Vorgegebener Textauszug |

Ich arbeite unglaublich „gerne“ mit Therapie-Wiederholern zusammen. Dafür gibt es einen einfachen Grund: Bei dieser Klientel imponiert mir die Stärke wieder aufzustehen und weiterzumachen. Der unbändige Wille und die Stärke, wieder aufzustehen, ist aber per se etwas, was ich an all unseren Rehabilitandinnen und Rehabilitanden mag und mich motiviert.
Schauen wir etwas über den Tellerrand der Klinik: Was treibt Sie medizinisch gerade um? Wo sehen Sie Handlungsbedarf?

Datenauflistung |

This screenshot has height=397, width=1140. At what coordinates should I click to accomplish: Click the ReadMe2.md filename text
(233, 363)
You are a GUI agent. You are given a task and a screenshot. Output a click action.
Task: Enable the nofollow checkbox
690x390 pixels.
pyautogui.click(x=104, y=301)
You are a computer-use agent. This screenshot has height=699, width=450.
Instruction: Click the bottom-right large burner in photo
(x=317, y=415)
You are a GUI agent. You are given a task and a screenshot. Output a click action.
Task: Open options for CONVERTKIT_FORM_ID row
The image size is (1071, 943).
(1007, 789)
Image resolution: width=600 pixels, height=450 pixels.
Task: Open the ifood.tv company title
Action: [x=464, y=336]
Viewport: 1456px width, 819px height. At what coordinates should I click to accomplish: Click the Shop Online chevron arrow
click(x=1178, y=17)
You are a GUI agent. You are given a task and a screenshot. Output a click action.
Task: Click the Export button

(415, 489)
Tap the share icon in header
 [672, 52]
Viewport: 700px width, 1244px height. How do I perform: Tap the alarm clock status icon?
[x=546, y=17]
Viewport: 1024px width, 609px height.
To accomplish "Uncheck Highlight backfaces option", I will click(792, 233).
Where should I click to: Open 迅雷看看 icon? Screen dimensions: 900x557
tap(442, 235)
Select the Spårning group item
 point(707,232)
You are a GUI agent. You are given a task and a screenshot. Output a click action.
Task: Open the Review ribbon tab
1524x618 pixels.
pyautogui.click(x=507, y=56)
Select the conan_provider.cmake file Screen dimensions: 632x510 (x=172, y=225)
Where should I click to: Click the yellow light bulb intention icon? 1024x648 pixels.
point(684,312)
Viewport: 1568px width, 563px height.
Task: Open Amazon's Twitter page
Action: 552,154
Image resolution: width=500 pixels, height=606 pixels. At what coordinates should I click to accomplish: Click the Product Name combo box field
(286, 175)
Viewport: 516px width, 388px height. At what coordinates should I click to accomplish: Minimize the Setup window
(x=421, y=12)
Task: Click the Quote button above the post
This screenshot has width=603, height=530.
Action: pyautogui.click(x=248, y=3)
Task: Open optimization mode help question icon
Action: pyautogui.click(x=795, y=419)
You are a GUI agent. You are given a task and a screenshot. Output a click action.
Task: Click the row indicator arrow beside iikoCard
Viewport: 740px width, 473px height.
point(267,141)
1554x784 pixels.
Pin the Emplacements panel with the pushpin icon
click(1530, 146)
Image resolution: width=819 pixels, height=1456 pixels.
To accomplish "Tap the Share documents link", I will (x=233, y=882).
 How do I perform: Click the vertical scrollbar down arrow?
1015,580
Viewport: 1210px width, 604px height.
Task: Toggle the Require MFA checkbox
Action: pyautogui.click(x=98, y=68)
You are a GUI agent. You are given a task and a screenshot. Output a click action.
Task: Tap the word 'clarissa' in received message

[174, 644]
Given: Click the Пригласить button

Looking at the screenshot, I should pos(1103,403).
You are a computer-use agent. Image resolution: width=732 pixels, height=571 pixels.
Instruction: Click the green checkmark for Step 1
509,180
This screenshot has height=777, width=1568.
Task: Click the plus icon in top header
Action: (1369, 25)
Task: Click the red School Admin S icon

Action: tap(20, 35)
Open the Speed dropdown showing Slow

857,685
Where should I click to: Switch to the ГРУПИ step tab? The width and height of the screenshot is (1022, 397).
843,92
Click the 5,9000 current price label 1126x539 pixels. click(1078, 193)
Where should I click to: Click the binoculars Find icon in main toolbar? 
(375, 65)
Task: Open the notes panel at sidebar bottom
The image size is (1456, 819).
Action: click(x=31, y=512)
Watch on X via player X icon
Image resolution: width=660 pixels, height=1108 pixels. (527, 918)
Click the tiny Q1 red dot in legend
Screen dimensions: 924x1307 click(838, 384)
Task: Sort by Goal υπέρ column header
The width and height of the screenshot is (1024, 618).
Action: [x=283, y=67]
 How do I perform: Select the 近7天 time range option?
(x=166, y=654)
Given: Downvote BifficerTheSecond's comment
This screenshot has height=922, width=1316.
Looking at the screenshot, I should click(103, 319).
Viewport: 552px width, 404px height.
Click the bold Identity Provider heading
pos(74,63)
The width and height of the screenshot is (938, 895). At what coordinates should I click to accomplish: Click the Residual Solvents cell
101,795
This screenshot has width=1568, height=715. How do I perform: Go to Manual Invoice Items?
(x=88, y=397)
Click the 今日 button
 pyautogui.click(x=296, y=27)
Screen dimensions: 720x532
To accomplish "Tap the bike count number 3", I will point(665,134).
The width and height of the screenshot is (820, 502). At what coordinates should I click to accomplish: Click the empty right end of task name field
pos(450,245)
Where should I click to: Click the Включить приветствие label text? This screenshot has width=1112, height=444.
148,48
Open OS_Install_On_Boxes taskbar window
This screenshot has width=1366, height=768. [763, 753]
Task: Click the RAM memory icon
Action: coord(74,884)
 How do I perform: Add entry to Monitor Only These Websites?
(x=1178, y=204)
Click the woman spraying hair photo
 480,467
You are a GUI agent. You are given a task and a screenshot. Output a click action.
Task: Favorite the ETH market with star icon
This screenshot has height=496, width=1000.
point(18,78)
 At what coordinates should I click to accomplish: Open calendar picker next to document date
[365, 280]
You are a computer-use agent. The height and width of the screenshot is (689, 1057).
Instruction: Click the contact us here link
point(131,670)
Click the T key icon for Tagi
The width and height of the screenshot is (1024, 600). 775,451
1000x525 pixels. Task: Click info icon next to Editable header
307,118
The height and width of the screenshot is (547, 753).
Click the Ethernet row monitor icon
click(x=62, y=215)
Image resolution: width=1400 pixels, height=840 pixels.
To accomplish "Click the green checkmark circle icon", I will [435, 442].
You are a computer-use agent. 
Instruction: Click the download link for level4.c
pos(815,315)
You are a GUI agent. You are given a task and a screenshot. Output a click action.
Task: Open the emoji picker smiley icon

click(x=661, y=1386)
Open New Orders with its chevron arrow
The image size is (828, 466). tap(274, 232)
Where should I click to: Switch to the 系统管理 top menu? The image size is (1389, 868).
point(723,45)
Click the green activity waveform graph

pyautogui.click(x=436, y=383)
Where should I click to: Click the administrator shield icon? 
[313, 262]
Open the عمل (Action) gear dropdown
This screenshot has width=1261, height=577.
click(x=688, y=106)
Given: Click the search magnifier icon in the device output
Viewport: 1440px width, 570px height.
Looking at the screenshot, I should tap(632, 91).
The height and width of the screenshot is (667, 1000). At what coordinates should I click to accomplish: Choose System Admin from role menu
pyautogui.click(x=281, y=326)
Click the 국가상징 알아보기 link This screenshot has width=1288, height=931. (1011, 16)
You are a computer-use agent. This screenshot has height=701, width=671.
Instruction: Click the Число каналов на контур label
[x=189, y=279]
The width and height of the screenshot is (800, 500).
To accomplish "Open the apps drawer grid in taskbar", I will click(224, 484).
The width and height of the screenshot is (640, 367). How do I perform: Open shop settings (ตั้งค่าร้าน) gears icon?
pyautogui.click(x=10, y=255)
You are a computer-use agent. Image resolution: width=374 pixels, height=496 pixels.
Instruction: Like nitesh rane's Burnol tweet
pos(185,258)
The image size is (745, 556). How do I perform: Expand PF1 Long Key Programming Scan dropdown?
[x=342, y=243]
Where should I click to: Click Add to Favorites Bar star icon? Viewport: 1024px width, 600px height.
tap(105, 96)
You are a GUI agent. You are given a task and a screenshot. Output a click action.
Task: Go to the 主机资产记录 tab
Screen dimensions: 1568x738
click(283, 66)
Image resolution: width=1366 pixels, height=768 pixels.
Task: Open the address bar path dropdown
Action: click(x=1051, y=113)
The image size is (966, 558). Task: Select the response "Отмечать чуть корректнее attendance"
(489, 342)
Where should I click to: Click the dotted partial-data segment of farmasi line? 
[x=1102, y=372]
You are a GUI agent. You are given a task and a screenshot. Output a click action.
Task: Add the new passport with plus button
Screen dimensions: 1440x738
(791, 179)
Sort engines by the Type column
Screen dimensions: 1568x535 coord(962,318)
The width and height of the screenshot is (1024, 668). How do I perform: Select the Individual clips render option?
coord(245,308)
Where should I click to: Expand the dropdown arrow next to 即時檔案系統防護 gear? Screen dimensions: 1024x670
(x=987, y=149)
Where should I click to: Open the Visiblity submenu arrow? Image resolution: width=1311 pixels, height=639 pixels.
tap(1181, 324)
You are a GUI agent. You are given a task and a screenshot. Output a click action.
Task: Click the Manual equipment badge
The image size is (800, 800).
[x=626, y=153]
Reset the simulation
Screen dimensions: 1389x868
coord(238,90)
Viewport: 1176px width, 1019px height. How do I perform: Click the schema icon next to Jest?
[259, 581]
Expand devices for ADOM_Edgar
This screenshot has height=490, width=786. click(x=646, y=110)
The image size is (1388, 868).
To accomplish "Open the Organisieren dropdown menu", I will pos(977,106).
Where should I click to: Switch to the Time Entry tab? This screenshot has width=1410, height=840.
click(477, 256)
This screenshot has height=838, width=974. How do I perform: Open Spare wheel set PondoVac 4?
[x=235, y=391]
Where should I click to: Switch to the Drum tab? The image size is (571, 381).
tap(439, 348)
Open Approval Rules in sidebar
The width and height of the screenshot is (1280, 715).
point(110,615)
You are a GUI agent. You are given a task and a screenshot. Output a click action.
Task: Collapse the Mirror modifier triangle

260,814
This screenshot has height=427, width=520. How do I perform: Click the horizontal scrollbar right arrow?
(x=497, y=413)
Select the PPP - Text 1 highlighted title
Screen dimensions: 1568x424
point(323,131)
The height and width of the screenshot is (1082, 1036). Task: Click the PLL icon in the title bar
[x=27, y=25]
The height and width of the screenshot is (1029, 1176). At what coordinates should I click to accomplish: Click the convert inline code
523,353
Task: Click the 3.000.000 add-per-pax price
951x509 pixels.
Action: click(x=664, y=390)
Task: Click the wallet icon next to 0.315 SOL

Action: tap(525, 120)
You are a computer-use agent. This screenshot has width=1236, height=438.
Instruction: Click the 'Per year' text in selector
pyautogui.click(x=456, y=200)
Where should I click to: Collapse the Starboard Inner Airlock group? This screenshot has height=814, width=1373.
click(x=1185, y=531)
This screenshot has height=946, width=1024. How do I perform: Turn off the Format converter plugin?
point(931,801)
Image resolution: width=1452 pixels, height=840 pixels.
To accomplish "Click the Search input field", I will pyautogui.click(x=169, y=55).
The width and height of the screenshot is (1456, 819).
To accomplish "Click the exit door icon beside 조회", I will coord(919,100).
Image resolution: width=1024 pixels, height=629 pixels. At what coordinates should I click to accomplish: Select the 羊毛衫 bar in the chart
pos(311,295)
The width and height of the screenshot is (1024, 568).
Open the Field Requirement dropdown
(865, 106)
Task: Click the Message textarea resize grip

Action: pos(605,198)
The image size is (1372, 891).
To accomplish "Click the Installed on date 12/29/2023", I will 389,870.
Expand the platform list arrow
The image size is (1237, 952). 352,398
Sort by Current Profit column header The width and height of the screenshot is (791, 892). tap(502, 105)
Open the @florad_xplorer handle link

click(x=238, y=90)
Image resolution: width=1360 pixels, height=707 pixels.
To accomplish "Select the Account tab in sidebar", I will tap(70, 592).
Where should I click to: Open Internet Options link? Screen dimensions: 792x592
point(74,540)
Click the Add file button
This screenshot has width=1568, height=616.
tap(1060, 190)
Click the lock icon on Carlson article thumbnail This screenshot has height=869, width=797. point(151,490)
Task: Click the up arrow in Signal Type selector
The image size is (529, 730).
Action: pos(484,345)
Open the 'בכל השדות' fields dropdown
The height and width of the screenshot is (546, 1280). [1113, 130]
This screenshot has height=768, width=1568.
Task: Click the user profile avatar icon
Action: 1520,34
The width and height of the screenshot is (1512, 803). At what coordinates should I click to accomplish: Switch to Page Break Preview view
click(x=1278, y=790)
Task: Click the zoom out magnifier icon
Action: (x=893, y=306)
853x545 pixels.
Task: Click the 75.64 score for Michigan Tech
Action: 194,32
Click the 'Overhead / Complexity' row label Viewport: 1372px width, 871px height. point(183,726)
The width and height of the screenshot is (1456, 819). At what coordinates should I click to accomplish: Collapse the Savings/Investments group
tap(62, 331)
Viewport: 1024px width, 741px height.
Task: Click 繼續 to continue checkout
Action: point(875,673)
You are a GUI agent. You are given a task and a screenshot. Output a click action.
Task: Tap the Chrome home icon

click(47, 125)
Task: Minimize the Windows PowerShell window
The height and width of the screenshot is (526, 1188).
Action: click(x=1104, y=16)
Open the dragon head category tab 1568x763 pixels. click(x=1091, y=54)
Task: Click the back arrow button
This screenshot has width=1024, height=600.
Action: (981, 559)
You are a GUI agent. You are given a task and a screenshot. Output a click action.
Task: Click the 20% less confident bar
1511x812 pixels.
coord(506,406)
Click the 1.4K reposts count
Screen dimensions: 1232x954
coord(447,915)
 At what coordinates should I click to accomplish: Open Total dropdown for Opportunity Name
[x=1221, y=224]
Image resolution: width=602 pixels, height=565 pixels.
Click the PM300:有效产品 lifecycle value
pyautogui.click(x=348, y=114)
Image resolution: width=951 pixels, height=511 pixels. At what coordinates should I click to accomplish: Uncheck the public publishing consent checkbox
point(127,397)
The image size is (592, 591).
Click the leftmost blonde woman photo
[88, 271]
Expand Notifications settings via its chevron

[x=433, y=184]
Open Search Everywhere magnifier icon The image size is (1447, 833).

Aufgabenstellung | Entnimm dem vorgegebenen Textauszug über die Arbeit mit Rehabilitanden den Wortlaut ab der Stelle mit „Ich arbeite unglaublich“ und höre nach „und mich motiviert.“ auf.

Antwort zur Aufgabe |
Ich arbeite unglaublich „gerne“ mit Therapie-Wiederholern zusammen. Dafür gibt es einen einfachen Grund: Bei dieser Klientel imponiert mir die Stärke wieder aufzustehen und weiterzumachen. Der unbändige Wille und die Stärke, wieder aufzustehen, ist aber per se etwas, was ich an all unseren Rehabilitandinnen und Rehabilitanden mag und mich motiviert.